Readings will be drawn from multiple sources, including the following books: Bohman and Rehg, eds. Deliberative Democracy (MIT Press, 1997) Benhabib, ed. Democracy and Difference (Princeton UP, 1996) Macedo, ed. Deliberative Politics (Oxford UP, 1999) Fishkin and Laslett, eds. Debating Deliberative Democracy (Blackwell, 2003) Gutmann and Thompson, Why Deliberative Democracy? (Princeton UP, 2004)
It bears mention that a large portion of class readings will be drawn from the current journal literature, much of which is available online. Accordingly, students should familiarize themselves with the various online research tools and databases for electronic editions of professional journals, such as J STOR, Ingenta, MUSE, and ProQuest.

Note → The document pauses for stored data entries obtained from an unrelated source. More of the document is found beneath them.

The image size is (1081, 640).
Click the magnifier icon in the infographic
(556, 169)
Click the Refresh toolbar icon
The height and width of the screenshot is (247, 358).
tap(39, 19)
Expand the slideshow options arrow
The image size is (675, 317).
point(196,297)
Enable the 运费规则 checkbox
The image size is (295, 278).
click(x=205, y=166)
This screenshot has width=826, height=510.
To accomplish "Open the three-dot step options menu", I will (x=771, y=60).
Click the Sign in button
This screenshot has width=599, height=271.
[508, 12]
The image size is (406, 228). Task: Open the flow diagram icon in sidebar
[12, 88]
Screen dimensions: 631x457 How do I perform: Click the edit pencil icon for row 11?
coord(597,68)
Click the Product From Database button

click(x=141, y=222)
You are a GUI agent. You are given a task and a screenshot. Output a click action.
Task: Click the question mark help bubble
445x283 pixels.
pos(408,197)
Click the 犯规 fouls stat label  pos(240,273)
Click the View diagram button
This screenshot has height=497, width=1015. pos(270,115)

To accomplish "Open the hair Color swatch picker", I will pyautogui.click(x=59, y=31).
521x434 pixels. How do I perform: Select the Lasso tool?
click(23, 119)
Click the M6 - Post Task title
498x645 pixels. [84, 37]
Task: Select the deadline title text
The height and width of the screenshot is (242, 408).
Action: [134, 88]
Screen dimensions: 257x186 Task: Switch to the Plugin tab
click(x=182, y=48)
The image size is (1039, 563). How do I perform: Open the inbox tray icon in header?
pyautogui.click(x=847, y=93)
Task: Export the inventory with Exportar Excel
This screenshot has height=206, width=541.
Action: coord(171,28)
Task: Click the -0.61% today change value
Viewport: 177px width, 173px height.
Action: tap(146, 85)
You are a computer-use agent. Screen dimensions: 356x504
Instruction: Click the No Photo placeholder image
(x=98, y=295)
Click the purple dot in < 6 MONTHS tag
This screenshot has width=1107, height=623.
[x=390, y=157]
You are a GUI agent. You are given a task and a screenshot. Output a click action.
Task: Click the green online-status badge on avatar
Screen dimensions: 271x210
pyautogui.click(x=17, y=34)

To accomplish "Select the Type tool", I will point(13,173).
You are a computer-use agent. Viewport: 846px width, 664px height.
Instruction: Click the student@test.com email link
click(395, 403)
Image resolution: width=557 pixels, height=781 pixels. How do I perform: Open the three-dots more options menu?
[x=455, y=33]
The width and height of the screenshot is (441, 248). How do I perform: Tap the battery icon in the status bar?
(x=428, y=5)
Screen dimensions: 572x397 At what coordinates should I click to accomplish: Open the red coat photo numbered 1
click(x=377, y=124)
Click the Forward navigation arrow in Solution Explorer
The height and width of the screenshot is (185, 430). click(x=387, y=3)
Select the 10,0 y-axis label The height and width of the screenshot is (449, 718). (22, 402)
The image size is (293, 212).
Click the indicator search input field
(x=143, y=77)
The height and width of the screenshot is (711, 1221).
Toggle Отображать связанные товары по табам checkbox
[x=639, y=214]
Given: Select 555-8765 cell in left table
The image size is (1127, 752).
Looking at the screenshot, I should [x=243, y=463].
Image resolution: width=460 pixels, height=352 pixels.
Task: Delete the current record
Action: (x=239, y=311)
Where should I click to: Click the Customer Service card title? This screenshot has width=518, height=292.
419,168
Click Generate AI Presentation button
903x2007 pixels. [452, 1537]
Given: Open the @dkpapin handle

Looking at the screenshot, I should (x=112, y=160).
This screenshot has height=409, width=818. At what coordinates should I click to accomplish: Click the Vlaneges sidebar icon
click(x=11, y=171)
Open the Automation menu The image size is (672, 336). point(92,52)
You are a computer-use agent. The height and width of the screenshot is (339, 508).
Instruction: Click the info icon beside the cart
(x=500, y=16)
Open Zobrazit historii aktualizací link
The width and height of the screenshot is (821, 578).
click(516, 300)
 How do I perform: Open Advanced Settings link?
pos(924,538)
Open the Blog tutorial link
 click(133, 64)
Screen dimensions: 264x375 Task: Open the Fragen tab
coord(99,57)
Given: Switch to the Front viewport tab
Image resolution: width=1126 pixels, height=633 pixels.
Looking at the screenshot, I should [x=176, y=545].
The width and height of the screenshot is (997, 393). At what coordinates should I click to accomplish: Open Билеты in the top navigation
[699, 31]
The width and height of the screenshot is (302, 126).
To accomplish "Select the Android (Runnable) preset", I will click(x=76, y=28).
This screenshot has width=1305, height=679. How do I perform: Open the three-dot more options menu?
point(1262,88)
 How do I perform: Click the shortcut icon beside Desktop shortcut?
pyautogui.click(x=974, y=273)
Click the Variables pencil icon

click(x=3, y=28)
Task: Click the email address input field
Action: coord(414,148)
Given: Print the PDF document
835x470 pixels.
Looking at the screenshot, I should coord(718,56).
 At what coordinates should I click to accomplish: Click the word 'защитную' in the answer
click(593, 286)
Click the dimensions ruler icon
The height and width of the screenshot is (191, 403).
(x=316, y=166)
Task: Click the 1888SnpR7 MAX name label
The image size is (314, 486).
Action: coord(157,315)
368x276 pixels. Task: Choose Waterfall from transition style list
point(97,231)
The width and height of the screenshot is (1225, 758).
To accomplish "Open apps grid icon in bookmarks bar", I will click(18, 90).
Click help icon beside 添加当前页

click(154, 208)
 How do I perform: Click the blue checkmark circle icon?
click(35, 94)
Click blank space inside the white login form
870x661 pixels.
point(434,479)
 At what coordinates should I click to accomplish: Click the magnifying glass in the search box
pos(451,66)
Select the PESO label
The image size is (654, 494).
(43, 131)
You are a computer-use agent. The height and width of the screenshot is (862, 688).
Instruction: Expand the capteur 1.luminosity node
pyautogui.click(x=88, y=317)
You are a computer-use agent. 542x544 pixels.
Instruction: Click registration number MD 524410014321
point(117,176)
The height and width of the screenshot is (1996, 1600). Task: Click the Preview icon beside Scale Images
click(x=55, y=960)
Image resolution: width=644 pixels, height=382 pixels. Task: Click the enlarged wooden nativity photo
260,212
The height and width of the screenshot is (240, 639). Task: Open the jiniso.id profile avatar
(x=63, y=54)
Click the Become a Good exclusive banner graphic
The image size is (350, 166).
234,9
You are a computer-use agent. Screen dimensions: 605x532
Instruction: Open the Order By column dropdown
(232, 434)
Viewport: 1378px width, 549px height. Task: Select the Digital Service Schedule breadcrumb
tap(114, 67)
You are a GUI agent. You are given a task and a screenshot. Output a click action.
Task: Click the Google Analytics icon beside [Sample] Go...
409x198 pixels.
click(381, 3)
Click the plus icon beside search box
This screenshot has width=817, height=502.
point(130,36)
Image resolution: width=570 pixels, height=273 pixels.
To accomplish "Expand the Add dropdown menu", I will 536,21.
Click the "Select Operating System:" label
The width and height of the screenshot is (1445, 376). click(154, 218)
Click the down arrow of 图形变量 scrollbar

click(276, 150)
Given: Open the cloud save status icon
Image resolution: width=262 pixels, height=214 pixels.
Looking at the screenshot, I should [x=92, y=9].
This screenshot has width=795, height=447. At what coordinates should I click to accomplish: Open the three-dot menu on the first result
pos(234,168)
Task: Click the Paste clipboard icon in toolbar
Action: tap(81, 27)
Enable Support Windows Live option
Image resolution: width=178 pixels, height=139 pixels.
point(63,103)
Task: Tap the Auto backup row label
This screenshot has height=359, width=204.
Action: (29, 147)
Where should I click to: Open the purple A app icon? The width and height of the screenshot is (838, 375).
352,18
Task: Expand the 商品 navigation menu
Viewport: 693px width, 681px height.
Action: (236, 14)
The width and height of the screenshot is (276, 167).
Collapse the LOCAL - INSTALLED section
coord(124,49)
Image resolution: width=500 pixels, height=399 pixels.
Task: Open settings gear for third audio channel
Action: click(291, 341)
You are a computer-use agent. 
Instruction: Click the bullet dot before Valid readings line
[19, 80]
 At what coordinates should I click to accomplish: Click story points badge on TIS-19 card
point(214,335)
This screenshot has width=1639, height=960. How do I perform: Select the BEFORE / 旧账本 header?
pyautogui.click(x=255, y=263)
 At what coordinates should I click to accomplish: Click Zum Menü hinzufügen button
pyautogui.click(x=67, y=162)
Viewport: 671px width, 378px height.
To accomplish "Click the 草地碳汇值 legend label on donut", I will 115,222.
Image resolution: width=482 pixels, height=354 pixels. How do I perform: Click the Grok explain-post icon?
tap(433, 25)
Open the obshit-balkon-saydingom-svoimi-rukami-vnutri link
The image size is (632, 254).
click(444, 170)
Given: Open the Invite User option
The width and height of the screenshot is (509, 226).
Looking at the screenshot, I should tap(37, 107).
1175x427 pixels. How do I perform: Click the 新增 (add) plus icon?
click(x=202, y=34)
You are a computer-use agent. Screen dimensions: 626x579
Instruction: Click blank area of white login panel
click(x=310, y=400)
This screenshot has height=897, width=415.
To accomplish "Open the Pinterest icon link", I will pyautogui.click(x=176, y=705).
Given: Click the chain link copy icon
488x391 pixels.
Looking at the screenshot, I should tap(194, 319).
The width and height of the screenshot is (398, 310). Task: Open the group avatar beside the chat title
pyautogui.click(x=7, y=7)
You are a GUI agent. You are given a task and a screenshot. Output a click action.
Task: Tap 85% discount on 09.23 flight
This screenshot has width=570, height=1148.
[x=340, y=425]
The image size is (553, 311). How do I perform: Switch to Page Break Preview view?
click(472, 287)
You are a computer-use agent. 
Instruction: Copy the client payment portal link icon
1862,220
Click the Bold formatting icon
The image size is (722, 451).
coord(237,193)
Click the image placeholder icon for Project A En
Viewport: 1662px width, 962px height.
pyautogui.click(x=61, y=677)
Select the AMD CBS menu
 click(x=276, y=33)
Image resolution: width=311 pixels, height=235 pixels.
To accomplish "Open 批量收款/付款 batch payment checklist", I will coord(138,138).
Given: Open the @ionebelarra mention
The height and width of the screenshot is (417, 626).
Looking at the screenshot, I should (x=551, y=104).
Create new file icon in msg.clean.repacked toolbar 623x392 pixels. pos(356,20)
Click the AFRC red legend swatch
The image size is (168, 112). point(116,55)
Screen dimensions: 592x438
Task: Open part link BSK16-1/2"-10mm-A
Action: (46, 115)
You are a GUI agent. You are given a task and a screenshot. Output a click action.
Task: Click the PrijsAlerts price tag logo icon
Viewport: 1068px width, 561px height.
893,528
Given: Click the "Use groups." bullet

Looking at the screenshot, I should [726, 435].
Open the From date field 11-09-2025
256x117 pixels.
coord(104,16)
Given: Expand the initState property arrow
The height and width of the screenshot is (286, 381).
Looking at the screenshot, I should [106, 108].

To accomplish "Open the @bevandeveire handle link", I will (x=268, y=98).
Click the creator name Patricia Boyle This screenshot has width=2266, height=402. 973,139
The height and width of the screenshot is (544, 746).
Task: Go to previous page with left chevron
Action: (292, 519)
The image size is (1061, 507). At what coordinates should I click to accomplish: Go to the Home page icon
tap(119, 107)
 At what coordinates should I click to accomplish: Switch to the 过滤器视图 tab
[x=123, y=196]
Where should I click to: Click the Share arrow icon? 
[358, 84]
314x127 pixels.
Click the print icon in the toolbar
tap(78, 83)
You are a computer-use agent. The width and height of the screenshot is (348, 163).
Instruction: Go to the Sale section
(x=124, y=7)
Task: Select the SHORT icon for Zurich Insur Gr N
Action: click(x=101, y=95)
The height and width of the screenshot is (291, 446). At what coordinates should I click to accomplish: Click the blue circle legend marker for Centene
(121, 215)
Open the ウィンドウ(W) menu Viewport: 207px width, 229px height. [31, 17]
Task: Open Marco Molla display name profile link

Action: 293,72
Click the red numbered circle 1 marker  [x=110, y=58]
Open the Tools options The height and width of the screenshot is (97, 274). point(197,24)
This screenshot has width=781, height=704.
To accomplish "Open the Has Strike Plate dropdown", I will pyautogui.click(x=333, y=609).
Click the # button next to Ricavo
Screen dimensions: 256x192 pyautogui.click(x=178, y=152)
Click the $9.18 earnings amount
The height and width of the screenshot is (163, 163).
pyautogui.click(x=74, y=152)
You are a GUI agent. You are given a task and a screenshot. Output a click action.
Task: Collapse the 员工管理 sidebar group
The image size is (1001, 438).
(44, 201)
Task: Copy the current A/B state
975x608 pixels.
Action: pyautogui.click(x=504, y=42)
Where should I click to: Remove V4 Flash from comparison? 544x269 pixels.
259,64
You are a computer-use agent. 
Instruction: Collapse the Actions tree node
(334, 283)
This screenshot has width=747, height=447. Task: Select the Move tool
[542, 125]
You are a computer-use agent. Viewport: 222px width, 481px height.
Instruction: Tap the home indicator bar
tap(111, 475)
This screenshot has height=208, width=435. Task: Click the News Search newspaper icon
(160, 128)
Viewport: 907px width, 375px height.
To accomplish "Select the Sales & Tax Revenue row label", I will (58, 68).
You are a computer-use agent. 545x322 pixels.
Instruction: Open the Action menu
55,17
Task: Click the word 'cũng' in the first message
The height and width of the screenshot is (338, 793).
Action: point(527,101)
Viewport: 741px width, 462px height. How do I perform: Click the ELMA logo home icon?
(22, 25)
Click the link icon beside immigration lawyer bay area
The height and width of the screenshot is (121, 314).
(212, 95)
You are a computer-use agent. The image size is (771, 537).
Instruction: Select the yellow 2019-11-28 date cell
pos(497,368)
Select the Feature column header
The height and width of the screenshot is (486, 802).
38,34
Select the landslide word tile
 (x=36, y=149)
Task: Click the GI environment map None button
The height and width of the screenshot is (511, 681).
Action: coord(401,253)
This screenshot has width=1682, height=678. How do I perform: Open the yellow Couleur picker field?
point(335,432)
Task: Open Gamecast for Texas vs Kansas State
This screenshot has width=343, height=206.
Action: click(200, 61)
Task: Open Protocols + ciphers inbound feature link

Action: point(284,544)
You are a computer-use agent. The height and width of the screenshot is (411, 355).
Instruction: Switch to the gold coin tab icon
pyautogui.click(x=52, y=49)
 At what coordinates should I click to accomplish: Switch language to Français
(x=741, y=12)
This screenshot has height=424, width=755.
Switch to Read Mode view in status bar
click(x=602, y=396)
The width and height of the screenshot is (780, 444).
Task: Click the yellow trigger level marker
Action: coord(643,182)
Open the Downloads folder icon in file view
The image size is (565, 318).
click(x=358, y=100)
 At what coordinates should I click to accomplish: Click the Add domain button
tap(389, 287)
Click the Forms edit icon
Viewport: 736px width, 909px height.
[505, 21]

Although no prior encounter with contemporary democratic theory will be presumed, students without prior work in recent political philosophy might consider looking at Ian Shapiro's The State of Democratic Theory (Princeton UP, 2003) or Frank Cunningham's Theories of Democracy (Routledge, 2001). Course requirements include a well researched and tightly argued term paper of roughly 5,000 words.
Phil 330.06
Contemporary Ethics
Diane Perpich
M - 7:00-9:00
Taking its point of departure from Chris Korsgaard's defense of Enlightenment morality in The Sources of Normativity, this seminar will look at contemporary non foundationalist ethical theories in both the Anglo American and Continental traditions. Other authors whose works may be considered include Nagel, B. Williams, Nussbaum, Rorty, Heidegger, Foucault, Bourdieu, and others.
PHIL 330.07
Jonathan Neufeld
Art and the Public Sphere
5:30-7:30 (W)
In this course, we will begin by considering Habermas's seminal and problematic account of the entangled development of art, criticism, and public political discourse in the /Structural Transformation of the Public Sphere/ along with certain of his later arguments regarding both public discourse and art. Habermas's broad-brush history of the art public will be supplemented with a bit of art and music history (Thomas Crow, Raymond Leppert, James Johnson, and Carl Dahlhaus). We will then consider the following question: To what extent is it still possible or desirable, if at all, to utilize the concept of public participation when considering contemporary artistic practices? We will address this question from two directions. First, we will consider more general conceptual critiques of the very idea of the public sphere some of which use art and aesthetics as their point of departure (Adorno, Wellmer, Negt and Kluge, Lyotard, Fraser and others). Second, we will consider possible answers to more specific problems raised by the presence of the concept "public" in art practice. For example, who is the public and what is their role in contemporary public performances? What makes public art /public/ art? After the structural transformation (and disintegration) of the public sphere, can mass art be usefully distinguished from other art? Readings these questions will be taken from a wide variety of contemporary sources, musicological, art historical, and philosophical.